Kisah Perjalanan ke Barat ini gampang dibaca dan saya rasa bagian pertama adalah yang paling lucu dan heboh. Terjemahan bahasa Inggrisnya pun bagus dan akan lebih baik lagi kalau penerjemah menggunakan nama asli dewa-dewi yang diceritakan. Sebagai contoh, saya harus mencari cukup lama di internet untuk menemukan bahwa Divine Kinsman itu sebenarnya Erlang Shen, haha. Gaya bahasanya bagus, terutama karena penggunaan kata-kata yang cocok di bagian puisi.
Yang tidak kalah menariknya adalah cerita tentang Taoisme, Budhisme dan Konfusianisme. Lewat buku ini, saya baru diingatkan kembali bahwa banyak dewa-dewi, misalnya Raja Langit dan Nezha, adalah bagian dari ajaran Taoisme yang berasal dari Cina. Inilah alasannya kenapa Perjalanan ke Barat terjadi: karena Xuanzang ditugaskan untuk mengambil kitab suci Budha di India.

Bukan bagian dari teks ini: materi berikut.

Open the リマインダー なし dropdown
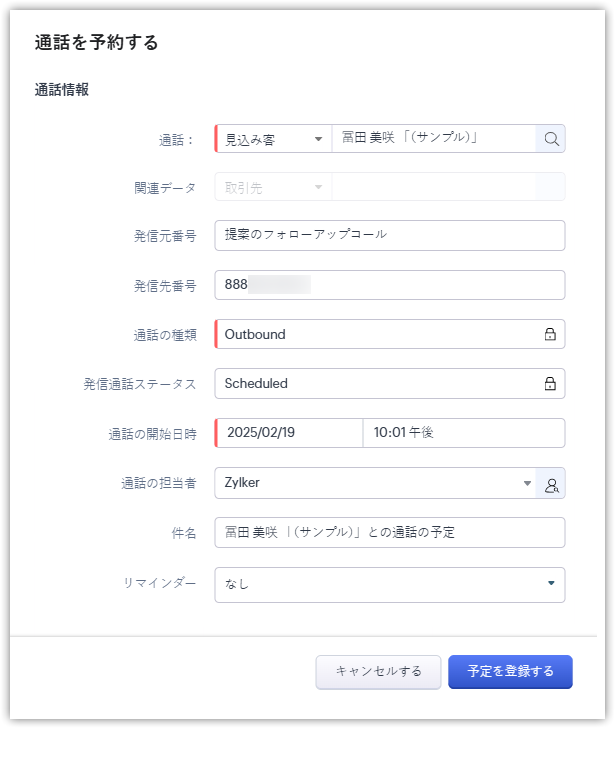Screen dimensions: 615x759 point(550,584)
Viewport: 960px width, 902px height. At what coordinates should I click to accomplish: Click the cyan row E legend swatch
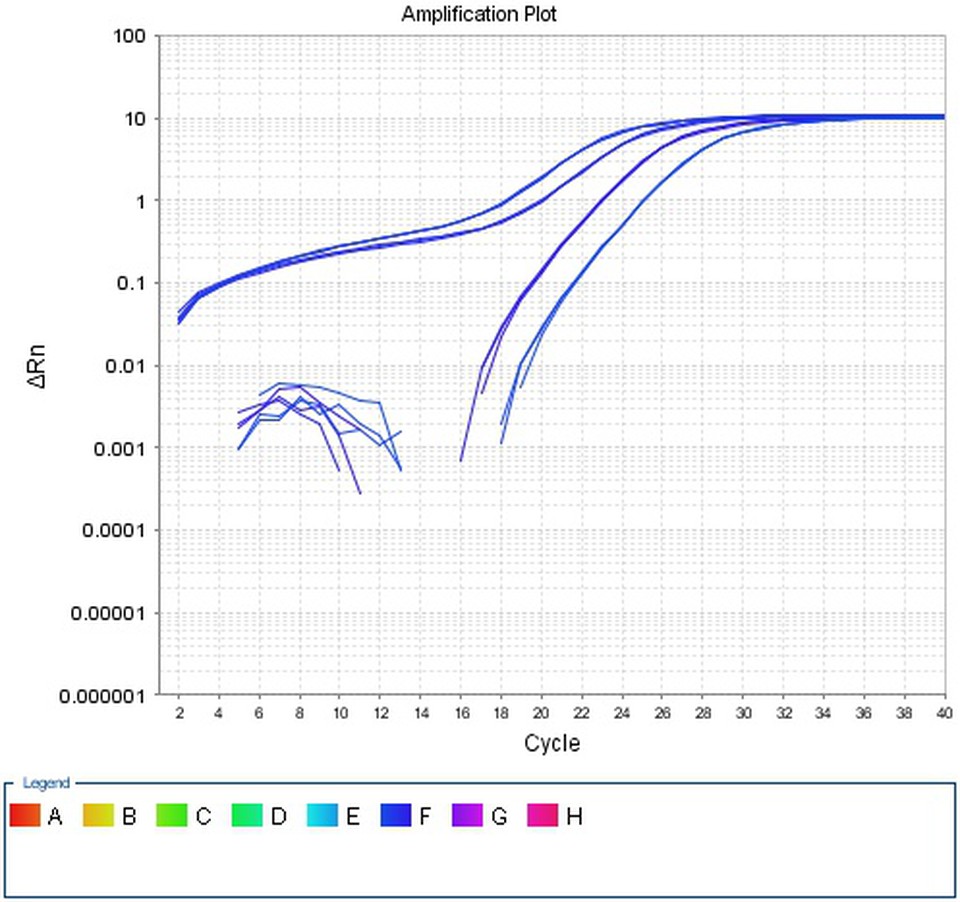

Secara keseluruhan, ini adalah bacaan yang santai dan lucu. Saat membaca, saya pun teringat lagi dengan berbagai adegan yang pernah saya tonton sebelumnya. Saya jadi ingat dengan adegan saat Wukong melompat dari tapak Budha, saat dia dikalahkan oleh Hong Hai-er, tentang kura-kura yang marah dan membuat kitab basah di sungai dan masih banyak lagi. Pokoknya berkesan!